**What you will do**: Please quote the double diffusion protocol word for word, starting with "8.Note the development" and going on through "bands are clear.".

**Provided passage**:

======

16. Double Diffusion


A. Principle :


This technique is based on the ability of antibodies to form precipitin lines specifically with the antigen. Free diffusion of both the antigen and antibody take place in agar gel and the resulting precipitates are normally visible to the naked eye. 


B. Materials :


a.Noble agar


b.0.05 M Phosphate buffer saline, pH 7.2    (Appendix I)


c.Normal saline


d.1% Amido black


e.2% Acetic acid


f.Glass slides


g.Humid chamber


h.Whatman-3 filter paper


i.Template and gel punch



C. Method :  


1.Take  glass  slides  ( 25 x 75 mm ),  clean  with  alcohol and  place on a horizontal level surface.


2.Dissolve noble agar (1%) in PBS (0.05M, pH 7.2) by indirect boiling.


3.To ensure good contact between the gel and glass plate, the glass plate may be precoated with a thin layer of agar solution (0.5%).


4.Pour 3 ml of 1% agar solution on each glass slide avoiding trapping of air in the  gel.


5.After polymerization (5 minutes time), transfer the gel slides to humid chamber.


6.Punch wells of 3 mm diameter with an interspace of 5 mm in agar gel using a template and a gel punch. The punched gel is aspirated out.


7.Load  10  µl  of antigen  and  antibody in  separate  wells and  keep  the slide in humid chamber for 24 hr at room temperature and at 40C for another 48 hr.


8.Note the development of immunoprecipitate bands from time to time ( After optimal development  of precipitin  lines  as visualized  by  naked eye, the slide may be stained with 1% amido black for improved sensitivity).


9.After  incubation  for  an appropriate  period,  keep the agar slide in normal saline with several hourly changes to remove unprecipitated proteins.


10.After washing the slide, dry the gel at room temperature by keeping a wet Whatman-3 filter paper over it without trapping air between the filter paper and the gel.


11.After drying, remove the filter paper by slight wetting and immerse in 1% amido black  for 10 minutes.


12.Transfer  the slide  to  destaining solution  ( 2 %  acetic acid ). Change the destaining solution 2 or 3 times till dark, sharp protein bands are clear.





Ouchterlony, O. Diffusion in gel methods for immunological analysis. Prog. Allergy, 6, (1962), 30.

======

**Raw data**:
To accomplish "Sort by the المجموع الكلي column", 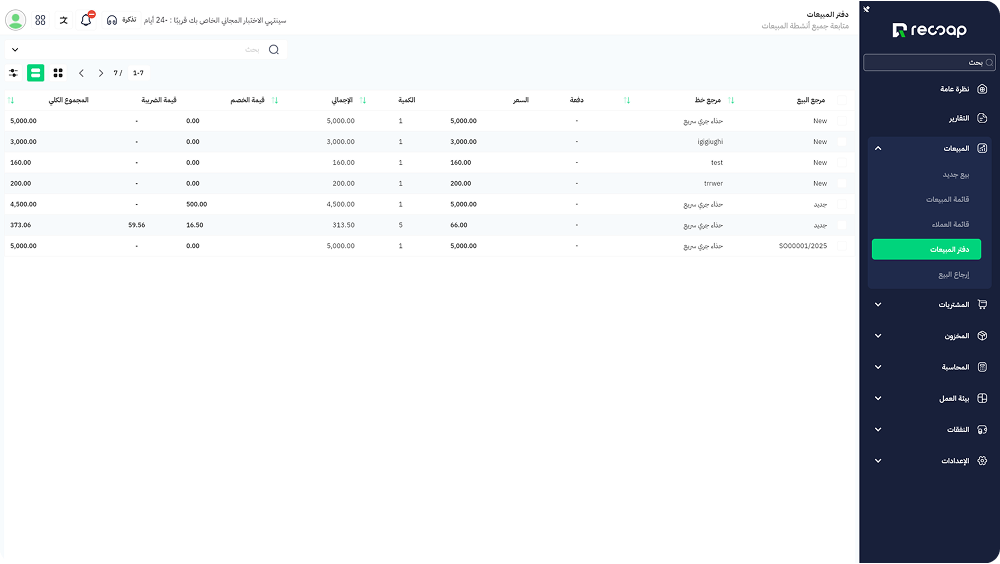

======

**Output below**:
8.Note the development of immunoprecipitate bands from time to time ( After optimal development  of precipitin  lines  as visualized  by  naked eye, the slide may be stained with 1% amido black for improved sensitivity).


9.After  incubation  for  an appropriate  period,  keep the agar slide in normal saline with several hourly changes to remove unprecipitated proteins.


10.After washing the slide, dry the gel at room temperature by keeping a wet Whatman-3 filter paper over it without trapping air between the filter paper and the gel.


11.After drying, remove the filter paper by slight wetting and immerse in 1% amido black  for 10 minutes.


12.Transfer  the slide  to  destaining solution  ( 2 %  acetic acid ). Change the destaining solution 2 or 3 times till dark, sharp protein bands are clear.